Substitute "Project Explorer" for "Package Explorer" in the lines running from the start of the records through the line containing "click(x=670, y=20)", and return only those lines, otherwise unchanged.
═════ RECORDS TO PROCESS ═════
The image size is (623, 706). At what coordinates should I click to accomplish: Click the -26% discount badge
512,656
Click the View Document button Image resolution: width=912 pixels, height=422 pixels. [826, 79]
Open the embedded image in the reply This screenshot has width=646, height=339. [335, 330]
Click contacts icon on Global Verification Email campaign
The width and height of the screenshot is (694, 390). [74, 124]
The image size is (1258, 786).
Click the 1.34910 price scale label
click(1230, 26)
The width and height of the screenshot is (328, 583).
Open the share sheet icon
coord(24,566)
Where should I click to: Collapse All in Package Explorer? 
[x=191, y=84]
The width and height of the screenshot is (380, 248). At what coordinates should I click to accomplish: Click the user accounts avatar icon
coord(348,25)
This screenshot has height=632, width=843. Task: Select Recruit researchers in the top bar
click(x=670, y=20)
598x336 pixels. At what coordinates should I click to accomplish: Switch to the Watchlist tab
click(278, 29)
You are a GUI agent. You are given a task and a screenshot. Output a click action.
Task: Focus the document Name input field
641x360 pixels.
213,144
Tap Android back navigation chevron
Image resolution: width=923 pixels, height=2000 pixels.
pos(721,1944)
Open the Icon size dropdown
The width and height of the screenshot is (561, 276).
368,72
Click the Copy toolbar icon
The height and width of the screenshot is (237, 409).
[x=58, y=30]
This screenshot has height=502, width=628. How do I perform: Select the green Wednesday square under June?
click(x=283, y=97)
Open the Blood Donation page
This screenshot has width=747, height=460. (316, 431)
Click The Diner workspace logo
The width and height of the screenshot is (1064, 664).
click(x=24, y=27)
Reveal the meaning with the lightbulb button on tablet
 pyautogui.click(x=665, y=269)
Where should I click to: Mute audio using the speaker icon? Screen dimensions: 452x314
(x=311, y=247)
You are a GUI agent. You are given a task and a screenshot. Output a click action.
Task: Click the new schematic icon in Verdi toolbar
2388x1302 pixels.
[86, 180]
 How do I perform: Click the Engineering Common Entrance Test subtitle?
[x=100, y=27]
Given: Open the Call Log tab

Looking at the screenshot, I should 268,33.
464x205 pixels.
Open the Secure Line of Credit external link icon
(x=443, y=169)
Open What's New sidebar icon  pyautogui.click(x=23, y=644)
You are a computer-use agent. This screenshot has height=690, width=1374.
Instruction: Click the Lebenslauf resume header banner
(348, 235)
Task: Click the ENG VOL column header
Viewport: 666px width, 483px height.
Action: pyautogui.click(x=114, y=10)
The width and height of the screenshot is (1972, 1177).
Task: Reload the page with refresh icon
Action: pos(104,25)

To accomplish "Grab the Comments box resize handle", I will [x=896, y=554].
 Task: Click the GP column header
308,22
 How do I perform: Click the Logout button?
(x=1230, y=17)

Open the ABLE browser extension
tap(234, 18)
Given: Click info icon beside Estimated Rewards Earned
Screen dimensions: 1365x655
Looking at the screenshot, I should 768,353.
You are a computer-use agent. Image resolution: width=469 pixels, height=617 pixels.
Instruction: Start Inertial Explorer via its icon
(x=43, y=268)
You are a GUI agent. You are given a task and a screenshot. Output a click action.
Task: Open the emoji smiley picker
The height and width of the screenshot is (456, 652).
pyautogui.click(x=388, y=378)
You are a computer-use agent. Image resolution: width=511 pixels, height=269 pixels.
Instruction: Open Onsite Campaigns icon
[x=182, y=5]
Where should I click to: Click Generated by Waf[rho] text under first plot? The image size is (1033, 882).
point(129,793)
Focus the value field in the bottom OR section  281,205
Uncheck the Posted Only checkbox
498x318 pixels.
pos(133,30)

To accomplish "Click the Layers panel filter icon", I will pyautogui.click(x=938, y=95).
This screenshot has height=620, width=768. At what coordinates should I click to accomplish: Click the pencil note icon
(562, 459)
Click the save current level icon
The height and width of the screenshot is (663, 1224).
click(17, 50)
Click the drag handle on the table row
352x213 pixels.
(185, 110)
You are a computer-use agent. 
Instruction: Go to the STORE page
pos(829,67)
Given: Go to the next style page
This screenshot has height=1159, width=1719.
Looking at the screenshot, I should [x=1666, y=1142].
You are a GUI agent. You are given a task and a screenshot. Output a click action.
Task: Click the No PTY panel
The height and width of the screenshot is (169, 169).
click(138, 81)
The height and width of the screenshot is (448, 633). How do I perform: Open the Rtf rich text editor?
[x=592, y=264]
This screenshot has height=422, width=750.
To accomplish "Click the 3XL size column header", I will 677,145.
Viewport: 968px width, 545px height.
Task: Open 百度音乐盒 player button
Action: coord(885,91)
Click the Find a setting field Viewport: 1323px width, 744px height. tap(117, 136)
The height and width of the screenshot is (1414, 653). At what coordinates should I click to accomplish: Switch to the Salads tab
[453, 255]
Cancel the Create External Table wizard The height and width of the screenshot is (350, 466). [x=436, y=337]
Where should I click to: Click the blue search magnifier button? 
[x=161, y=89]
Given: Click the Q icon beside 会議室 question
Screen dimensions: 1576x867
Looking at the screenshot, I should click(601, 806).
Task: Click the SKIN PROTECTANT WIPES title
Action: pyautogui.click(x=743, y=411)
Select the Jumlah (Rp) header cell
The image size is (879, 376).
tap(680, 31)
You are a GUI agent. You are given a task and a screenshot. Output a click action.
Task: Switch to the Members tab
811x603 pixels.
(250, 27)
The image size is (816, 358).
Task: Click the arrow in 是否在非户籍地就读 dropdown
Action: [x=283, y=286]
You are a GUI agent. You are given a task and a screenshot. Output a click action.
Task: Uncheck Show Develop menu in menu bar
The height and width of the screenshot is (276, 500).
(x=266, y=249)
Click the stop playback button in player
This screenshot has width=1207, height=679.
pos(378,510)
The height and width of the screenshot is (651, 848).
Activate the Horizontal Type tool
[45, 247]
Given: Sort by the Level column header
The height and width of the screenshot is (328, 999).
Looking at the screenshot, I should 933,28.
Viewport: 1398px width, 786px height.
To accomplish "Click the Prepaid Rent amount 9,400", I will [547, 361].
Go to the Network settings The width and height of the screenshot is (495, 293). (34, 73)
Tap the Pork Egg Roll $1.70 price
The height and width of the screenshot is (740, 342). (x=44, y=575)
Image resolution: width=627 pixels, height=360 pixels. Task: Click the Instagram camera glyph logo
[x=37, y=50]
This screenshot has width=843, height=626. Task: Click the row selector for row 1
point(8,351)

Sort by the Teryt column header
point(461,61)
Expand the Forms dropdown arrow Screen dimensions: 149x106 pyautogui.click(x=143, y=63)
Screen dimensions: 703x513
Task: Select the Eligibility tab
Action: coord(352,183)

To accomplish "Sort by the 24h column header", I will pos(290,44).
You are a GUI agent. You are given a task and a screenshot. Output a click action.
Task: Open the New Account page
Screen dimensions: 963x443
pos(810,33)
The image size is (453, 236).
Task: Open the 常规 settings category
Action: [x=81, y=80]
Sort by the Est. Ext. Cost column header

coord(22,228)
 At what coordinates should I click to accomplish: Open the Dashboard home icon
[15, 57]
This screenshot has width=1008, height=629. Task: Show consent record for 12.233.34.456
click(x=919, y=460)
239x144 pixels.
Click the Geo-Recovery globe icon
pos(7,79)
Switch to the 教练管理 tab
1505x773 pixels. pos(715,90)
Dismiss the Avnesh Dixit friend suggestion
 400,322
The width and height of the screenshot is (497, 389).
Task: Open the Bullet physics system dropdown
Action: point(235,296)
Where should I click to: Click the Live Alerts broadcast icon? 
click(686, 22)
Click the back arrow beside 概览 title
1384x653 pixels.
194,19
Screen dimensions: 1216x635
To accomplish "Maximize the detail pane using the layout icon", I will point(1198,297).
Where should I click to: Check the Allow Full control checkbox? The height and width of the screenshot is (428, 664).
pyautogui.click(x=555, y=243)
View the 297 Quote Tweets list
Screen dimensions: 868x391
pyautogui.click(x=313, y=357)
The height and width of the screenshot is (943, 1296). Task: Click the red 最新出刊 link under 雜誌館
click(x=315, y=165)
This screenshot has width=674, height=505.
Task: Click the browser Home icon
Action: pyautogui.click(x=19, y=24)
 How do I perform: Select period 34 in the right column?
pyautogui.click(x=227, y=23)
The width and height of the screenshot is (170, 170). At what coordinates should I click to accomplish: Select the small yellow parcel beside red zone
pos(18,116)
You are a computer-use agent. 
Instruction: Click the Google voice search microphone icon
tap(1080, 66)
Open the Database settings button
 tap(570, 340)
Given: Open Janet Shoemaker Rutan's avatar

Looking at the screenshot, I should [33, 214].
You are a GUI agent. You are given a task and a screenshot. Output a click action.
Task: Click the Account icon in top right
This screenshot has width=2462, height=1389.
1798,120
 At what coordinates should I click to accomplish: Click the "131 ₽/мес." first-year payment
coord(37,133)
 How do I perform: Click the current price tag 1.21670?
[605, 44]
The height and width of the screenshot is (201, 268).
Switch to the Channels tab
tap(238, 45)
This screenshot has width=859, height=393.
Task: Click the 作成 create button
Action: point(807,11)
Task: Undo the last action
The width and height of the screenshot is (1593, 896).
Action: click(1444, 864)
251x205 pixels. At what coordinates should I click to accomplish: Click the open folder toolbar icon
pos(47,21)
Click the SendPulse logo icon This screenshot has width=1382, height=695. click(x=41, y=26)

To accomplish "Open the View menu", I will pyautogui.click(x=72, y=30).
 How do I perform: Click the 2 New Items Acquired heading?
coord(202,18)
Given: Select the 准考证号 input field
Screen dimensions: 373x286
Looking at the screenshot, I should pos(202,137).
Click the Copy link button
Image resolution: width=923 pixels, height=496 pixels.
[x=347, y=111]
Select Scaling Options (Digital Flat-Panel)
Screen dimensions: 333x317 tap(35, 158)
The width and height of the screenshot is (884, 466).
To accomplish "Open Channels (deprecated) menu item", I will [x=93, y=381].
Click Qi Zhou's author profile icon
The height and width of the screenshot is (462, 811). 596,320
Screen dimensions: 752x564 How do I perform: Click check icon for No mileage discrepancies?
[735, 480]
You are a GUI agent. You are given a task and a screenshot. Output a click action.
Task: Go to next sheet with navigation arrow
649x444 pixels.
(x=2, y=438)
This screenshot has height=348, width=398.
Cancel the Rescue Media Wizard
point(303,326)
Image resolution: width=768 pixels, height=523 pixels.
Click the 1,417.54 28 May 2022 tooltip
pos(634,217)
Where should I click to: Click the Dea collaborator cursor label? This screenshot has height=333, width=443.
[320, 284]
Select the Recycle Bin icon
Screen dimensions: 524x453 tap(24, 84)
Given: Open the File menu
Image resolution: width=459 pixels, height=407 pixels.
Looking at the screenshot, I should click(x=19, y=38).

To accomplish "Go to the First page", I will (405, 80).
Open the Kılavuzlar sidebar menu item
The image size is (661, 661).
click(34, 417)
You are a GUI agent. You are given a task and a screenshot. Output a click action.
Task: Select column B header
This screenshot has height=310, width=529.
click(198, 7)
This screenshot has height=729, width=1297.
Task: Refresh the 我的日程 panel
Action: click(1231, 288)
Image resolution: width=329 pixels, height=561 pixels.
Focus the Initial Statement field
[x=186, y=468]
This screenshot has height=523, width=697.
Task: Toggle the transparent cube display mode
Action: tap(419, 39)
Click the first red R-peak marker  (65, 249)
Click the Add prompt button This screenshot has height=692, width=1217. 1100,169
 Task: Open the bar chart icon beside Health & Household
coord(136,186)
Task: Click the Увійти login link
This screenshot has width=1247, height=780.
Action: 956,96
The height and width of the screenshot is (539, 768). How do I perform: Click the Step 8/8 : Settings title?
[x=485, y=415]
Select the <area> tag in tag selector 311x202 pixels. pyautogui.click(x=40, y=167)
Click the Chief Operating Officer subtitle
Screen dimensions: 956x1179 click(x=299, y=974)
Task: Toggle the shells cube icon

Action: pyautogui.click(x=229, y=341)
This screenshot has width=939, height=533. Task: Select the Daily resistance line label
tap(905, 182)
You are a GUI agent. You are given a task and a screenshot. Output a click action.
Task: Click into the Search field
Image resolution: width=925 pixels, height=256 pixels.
═════
- SOLVED EXERCISE
The image size is (623, 706). At what coordinates should I click to accomplish: Click the -26% discount badge
512,656
Click the View Document button Image resolution: width=912 pixels, height=422 pixels. [826, 79]
Open the embedded image in the reply This screenshot has width=646, height=339. [335, 330]
Click contacts icon on Global Verification Email campaign
The width and height of the screenshot is (694, 390). [74, 124]
The image size is (1258, 786).
Click the 1.34910 price scale label
click(1230, 26)
The width and height of the screenshot is (328, 583).
Open the share sheet icon
coord(24,566)
Where should I click to: Collapse All in Project Explorer? 
[x=191, y=84]
The width and height of the screenshot is (380, 248). At what coordinates should I click to accomplish: Click the user accounts avatar icon
coord(348,25)
This screenshot has height=632, width=843. Task: Select Recruit researchers in the top bar
click(x=670, y=20)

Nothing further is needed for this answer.